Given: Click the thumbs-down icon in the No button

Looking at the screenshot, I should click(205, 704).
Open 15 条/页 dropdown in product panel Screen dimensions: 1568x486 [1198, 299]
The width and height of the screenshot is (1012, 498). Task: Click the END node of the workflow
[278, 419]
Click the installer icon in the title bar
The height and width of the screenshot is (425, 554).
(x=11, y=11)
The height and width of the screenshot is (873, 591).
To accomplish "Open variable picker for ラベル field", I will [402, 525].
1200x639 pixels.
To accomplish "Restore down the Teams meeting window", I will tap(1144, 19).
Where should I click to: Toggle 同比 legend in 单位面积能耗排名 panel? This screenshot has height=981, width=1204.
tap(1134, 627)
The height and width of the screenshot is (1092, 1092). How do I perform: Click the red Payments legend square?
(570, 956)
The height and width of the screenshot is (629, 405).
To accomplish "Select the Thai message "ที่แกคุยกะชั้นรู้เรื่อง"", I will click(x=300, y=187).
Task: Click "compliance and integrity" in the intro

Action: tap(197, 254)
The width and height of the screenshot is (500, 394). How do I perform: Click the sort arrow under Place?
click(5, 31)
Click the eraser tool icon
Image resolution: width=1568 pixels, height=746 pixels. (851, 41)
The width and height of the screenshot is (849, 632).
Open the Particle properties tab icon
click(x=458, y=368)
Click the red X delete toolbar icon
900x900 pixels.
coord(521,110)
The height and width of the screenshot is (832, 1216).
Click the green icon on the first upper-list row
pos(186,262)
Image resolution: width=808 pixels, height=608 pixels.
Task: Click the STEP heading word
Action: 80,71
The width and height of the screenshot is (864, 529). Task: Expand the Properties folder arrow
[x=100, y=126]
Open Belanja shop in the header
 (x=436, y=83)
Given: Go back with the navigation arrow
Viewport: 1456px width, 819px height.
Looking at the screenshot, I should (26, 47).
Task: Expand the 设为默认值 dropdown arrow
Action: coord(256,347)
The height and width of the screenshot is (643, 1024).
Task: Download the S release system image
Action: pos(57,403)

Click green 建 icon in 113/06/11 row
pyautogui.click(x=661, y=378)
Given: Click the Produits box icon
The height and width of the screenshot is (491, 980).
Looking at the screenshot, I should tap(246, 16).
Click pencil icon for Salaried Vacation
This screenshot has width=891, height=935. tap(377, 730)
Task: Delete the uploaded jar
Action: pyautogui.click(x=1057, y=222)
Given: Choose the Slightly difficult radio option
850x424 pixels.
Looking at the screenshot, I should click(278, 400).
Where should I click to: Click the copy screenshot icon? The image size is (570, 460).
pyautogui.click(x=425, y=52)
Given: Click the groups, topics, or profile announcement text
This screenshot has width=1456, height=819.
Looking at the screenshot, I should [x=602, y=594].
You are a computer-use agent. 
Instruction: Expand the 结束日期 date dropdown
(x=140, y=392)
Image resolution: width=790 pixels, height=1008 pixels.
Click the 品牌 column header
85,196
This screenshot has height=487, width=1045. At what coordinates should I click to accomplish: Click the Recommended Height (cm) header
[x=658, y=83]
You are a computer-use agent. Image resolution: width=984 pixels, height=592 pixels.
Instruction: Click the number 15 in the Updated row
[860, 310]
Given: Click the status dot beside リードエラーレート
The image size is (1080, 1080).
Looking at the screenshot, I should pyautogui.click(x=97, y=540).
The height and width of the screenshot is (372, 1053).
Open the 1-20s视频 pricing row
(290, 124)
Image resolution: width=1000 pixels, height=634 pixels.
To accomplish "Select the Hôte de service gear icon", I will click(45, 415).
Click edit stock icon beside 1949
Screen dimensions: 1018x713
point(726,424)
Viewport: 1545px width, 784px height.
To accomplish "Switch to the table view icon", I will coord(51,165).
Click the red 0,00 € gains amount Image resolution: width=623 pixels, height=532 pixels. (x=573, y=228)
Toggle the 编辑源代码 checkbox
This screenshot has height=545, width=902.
================
### [Prompt]
What is asked for is an exact copy of the lines above from the one containing "Where should I click to: Toggle" through the one containing "Given: Go back with the navigation arrow", and only those.

### [Answer below]
Where should I click to: Toggle 同比 legend in 单位面积能耗排名 panel? This screenshot has height=981, width=1204.
tap(1134, 627)
The height and width of the screenshot is (1092, 1092). How do I perform: Click the red Payments legend square?
(570, 956)
The height and width of the screenshot is (629, 405).
To accomplish "Select the Thai message "ที่แกคุยกะชั้นรู้เรื่อง"", I will click(x=300, y=187).
Task: Click "compliance and integrity" in the intro

Action: tap(197, 254)
The width and height of the screenshot is (500, 394). How do I perform: Click the sort arrow under Place?
click(5, 31)
Click the eraser tool icon
Image resolution: width=1568 pixels, height=746 pixels. (851, 41)
The width and height of the screenshot is (849, 632).
Open the Particle properties tab icon
click(x=458, y=368)
Click the red X delete toolbar icon
900x900 pixels.
coord(521,110)
The height and width of the screenshot is (832, 1216).
Click the green icon on the first upper-list row
pos(186,262)
Image resolution: width=808 pixels, height=608 pixels.
Task: Click the STEP heading word
Action: 80,71
The width and height of the screenshot is (864, 529). Task: Expand the Properties folder arrow
[x=100, y=126]
Open Belanja shop in the header
 (x=436, y=83)
Given: Go back with the navigation arrow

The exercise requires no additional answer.